At least, that's the mantra we've consistently heard from conservative candidates this election cycle. We heard the same thing during the "tea party election" of 2010.

But it's an odd insistence from an overwhelmingly social conservative Republican party. Because keep in mind, they're not disavowing anti-choice beliefs on abortion or opposition to gay rights or any other deeply held hot-button issues. They just don't want to discuss them loudly in an election year.

It's almost as if bringing up social issues is impolite. But of course, there's an electoral calculation beneath the impulse to keep them in the closet.

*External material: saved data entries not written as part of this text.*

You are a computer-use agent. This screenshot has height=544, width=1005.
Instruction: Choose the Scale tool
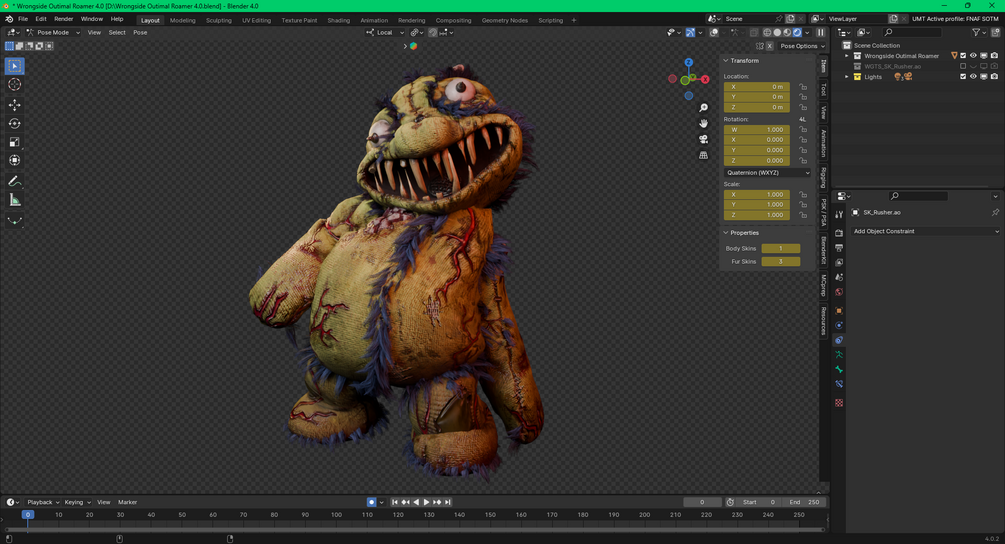[15, 142]
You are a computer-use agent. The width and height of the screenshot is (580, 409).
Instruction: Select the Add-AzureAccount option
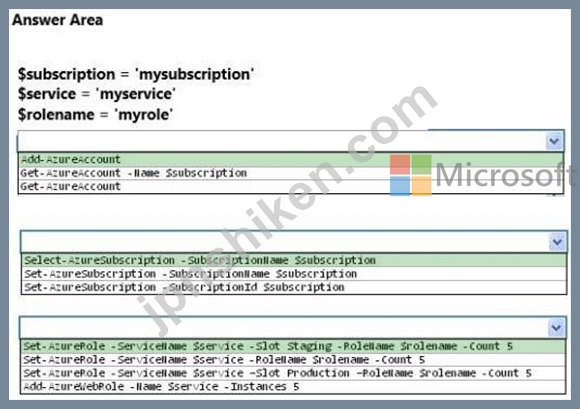[x=291, y=160]
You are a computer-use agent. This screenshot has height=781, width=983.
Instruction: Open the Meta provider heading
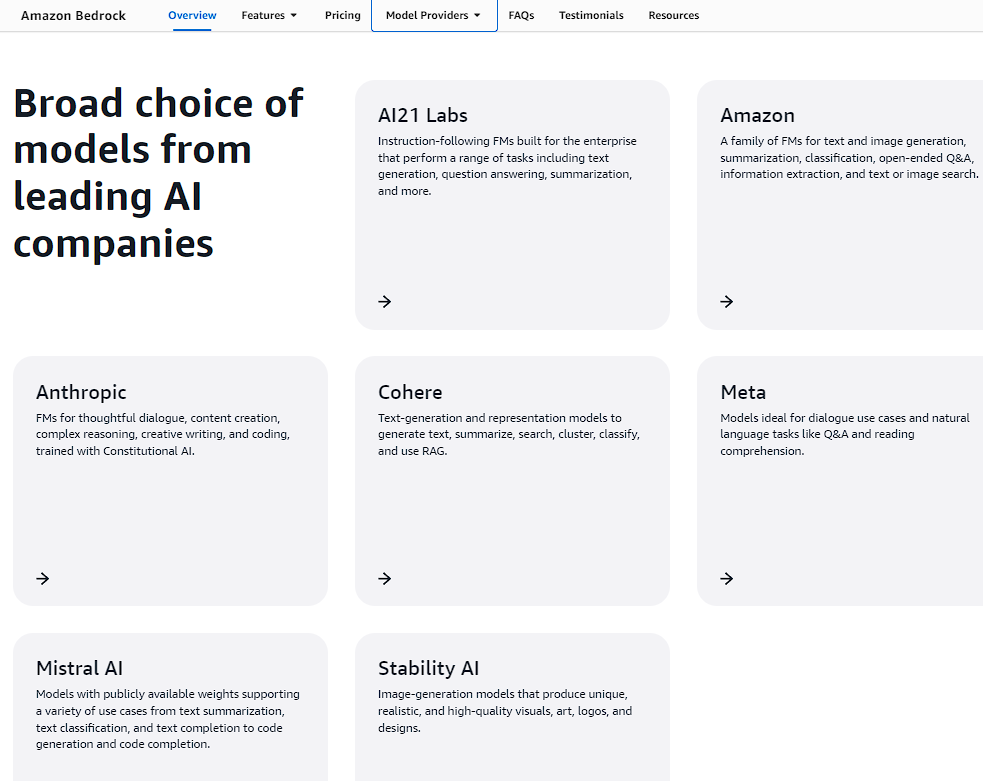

It is an interesting implicit admission -- that the far-right litmus tests on social issues that seem necessary to win closed partisan primaries also alienate the centrist and independent voters that Republicans need to win general elections.

There is no question that fiscal conservatism is what holds the Republican coalition together and helps it connect with independent voters concerned about deficits and the debt. Smaller government and lower taxes are popular promises, particularly if specific cuts aren't spelled out in detail. And certainly, the still struggling economy is a cause of frustration and anxiety.

But all that was true in 2010, when the tea party revived the Republican Party with promises to refocus it along libertarian lines, ignoring divisive social issues because there were more urgent economic matters at stake.

Two years later, this pitch has lost some of its punch. That's because we can compare the rhetoric to the record. And contrary to the libertarian promises, social issues have been front and center, especially in the state legislatures that Republicans took control over in 2010.

In 2011, 24 states passed a record 92 restrictions on abortion, including mandatory ultrasound legislation, waiting periods, insurance restrictions, and abortion bans after 20 weeks of pregnancy. The pace continued in 2012.

Likewise, when Republicans took control of the North Carolina state legislature, one of the first referendums they put on the ballot was a bid to ban same-sex marriages. It passed handily. In Iowa, three judges who ruled same-sex marriage was constitutional found themselves kicked out of office in 2010, and another of those judges is being targeted this election cycle, with former presidential candidate Rick Santorum and Louisiana Gov. Bobby Jindal adding their voices to the effort.

It's not just a case of unruly conservative state legislatures. The Republican-controlled U.S. House of Representatives was elected on a similar promise to focus on the economy. But less than one month after taking office, conservatives pushed through the first of several efforts to defund Planned Parenthood, even though the long-standing Hyde Amendment already prohibits spending federal money on abortions. (The taxpayer money that Planned Parenthood does receive is limited to women's health services, like mammograms.) With all the promises to cut excess spending, this was an odd place to begin looking for meaningful cuts, unless you recognize that social issues were driving the agenda from the outset.

By contrast, look at the contortions many conservatives are going through to avoid making the sequester cuts to the Defense Department -- required after congressional negotiators failed to agree on a deficit-reduction plan last fall -- proposing instead that the cuts guaranteed by the bipartisan failure of the super committee come entirely out of entitlement spending.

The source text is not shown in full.